O propósito do julgamento dos gentios é obviamente o de separar os justos dos injustos em preparação para o reino milenar (cp. Mateus 24:40, 41). É um cumprimento daquilo que foi antecipado nas parábolas de Mateus 13, onde foi predito que no final o trigo e o joio seriam separados, os peixes bons e os peixes maus seriam tratados e os peixes maus seriam destruídos. O reino milenar começará com toda a população adulta do mundo limitada àqueles que depositaram a sua confiança em Cristo. Será um novo começo comparável ao que se seguiu ao dilúvio, quando Noé e sua família imediata formaram a população inteira da terra.
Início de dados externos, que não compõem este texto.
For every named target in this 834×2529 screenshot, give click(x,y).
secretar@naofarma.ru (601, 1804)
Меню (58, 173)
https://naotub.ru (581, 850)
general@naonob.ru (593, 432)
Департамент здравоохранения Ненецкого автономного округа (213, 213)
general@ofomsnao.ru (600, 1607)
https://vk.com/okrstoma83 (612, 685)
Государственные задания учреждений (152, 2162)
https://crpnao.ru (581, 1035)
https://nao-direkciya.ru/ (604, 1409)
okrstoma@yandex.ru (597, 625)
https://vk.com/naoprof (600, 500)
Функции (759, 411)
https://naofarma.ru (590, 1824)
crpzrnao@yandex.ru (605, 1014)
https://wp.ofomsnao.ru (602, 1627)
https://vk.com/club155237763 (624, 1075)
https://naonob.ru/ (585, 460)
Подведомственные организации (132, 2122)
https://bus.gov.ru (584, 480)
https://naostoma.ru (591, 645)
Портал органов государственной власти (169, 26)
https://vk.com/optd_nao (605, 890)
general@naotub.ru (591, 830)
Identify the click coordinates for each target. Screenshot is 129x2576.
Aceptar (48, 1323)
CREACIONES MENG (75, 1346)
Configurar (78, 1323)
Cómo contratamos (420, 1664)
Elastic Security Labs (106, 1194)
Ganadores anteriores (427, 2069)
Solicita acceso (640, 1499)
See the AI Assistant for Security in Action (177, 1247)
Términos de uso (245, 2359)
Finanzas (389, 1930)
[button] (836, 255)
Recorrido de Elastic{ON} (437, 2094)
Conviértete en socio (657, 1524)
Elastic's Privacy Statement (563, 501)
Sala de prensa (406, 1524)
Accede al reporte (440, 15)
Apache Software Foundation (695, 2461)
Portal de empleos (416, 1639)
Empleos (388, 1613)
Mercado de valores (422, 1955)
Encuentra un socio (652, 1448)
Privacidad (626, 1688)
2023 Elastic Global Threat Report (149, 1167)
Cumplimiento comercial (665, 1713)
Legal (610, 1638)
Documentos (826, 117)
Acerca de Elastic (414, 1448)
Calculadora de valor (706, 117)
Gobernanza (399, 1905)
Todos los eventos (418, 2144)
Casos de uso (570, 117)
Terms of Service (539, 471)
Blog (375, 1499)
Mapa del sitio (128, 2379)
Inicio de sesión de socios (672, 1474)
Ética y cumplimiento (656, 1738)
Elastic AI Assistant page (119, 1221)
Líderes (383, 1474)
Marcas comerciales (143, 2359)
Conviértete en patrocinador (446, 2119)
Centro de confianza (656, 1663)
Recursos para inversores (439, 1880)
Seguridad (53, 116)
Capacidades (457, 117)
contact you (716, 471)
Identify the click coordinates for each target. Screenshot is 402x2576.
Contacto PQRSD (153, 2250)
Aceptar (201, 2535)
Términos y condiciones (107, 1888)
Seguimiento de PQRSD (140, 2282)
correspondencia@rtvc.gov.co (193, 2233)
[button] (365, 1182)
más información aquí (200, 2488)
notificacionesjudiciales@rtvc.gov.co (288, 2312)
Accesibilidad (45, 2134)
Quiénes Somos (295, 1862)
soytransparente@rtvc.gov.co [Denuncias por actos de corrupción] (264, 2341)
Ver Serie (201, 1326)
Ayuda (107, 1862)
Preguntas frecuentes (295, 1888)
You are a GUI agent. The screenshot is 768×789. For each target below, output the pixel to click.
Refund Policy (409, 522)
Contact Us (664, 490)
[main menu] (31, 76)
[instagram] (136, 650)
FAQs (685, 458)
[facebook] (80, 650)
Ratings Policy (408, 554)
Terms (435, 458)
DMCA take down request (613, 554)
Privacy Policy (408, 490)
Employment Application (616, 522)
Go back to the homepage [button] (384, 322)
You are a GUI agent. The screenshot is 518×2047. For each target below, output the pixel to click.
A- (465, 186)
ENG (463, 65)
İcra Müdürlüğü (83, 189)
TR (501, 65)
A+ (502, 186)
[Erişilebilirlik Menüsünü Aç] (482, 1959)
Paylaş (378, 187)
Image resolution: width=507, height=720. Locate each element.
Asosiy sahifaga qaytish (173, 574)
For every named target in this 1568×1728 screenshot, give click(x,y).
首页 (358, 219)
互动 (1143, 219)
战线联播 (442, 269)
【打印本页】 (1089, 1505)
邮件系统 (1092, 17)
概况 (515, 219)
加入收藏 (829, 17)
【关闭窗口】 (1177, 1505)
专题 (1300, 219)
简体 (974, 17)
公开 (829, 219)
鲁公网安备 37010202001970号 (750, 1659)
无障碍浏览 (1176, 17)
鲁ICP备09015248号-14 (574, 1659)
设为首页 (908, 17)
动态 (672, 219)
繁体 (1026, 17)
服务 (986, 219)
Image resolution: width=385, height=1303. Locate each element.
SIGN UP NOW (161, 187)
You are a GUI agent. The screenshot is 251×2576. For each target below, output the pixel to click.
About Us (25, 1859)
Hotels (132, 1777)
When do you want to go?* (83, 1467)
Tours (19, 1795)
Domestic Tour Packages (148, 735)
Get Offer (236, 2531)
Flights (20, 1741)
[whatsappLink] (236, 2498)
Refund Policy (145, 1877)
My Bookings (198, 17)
A partir deste contexto, também é evidente que este não é um julgamento final dos indivíduos envolvidos. Aqueles que foram introduzidos no reino milenar neste julgamento ainda estão em seus corpos naturais, ainda têm uma vida natural para viver e, no final das contas, ou morrerão ou serão trasladados e terão sua vida revisada em definitivo. Embora não haja nenhuma revelação específica deste fato, a verdade geral de Hebreus 9:27, “como aos homens está ordenado morrerem uma só vez, vindo depois disso o julgamento”, pode-se concluir que as ovelhas estarão sujeitas à recompensa final. por suas obras, embora neste momento eles tenham a certeza da salvação eterna, pois possuem a vida eterna. De modo semelhante, o lançamento dos ímpios no fogo eterno não deve ser confundido com um julgamento final no qual eles são lançados no lago de fogo, o que não ocorrerá antes de mil anos. Na verdade, eles passam para um estado de julgamento divino descrito pela palavra “fogo eterno”, tal como acontece tanto no Hades, a morada temporária dos ímpios mortos, como no lago de fogo, o estado final dos ímpios. Em uma palavra, o julgamento deles é que eles serão mortos fisicamente, mas sujeitos ao julgamento futuro e à ressurreição final no julgamento do Grande Trono Branco. Este julgamento, portanto, encerra os tempos dos gentios e dá início ao governo milenar de Cristo.